ダイモン氏:サウジとの関係、投資会議見送りでは何も変わらず

  • 「あの行為を黙認していると見られるわけにはいかない」と同氏
  • サウジとの付き合いは米政府と歩調を合わせる意向を明らかにした

米銀JPモルガン・チェースのジェレミー・ダイモン最高経営責任者(CEO)は、サウジアラビアが今月開催した投資会議への出席見送りをいち早く決めた銀行幹部の1人だが、それで何かが変わったとは考えていない。

  ダイモンCEOはロサンゼルスで30日に行われたイベントで、サウジの投資会議への出席を避けた実業界のリーダーらの動きについて、「何も」やったことにはならず、多分に象徴的だと発言。

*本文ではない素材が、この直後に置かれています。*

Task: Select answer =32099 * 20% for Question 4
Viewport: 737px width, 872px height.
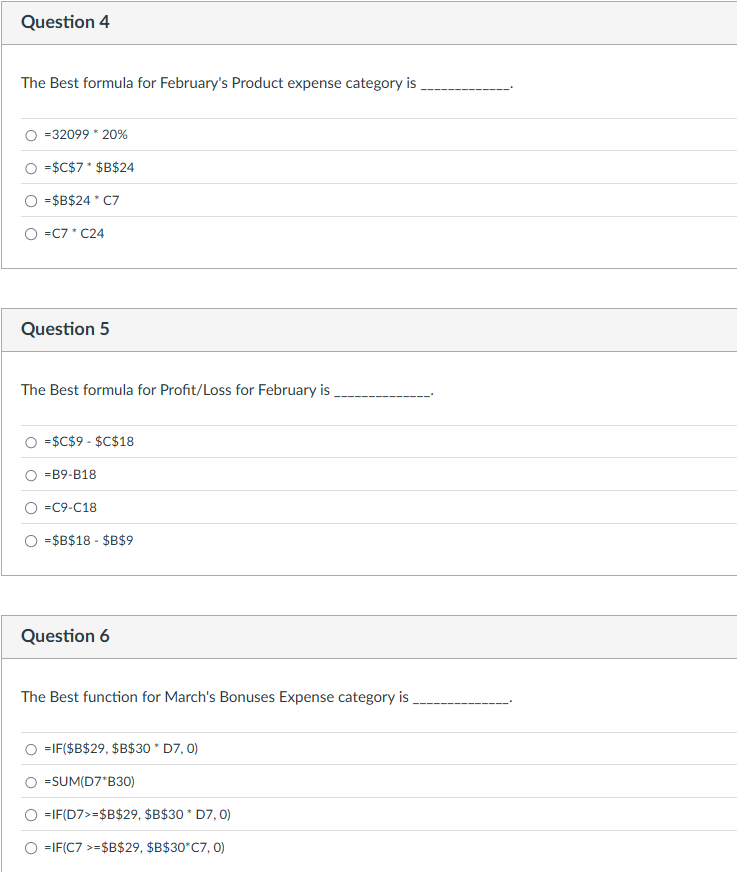Action: point(30,135)
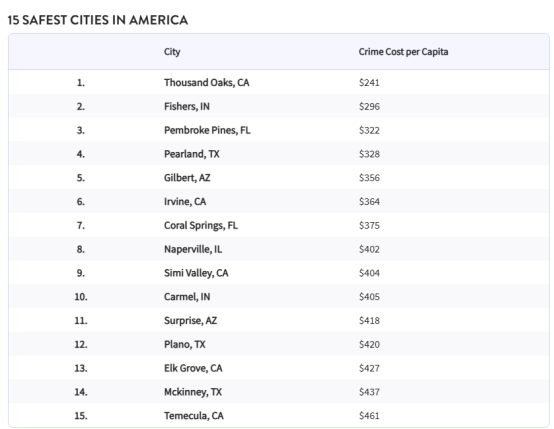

「あの行為を黙認していると見られるわけには決していかないだろう」としながらも、それでも同国との取引関係は続くと語った。

  JPモルガンのサウジでのプレゼンスは70年余りの歴史を持つ。ダイモン氏は、反体制ジャーナリスト、ジャマル・カショギ氏殺害疑惑発覚後の同国との付き合い方を決めるに当たり、米政府と歩調を合わせる意向を明らかにした。

  トランプ米大統領は、カショギ氏の死亡事件を「史上最悪の隠蔽(いんぺい)の一つ」と非難したが、ホワイトハウスは数十億ドル規模の武器売却を含むサウジとのより広範な関係が、今回の事件で危険にさらされることがあってはならないという立場を繰り返し示唆している。

  米ウーバー・テクノロジーズのダラ・コスロシャヒCEOやブラックストーン・グループのスティーブン・シュワルツマンCEO、ブラックロックのローレンス・フィンクCEOもサウジの「未来投資イニシアチブ」への出席を見送った。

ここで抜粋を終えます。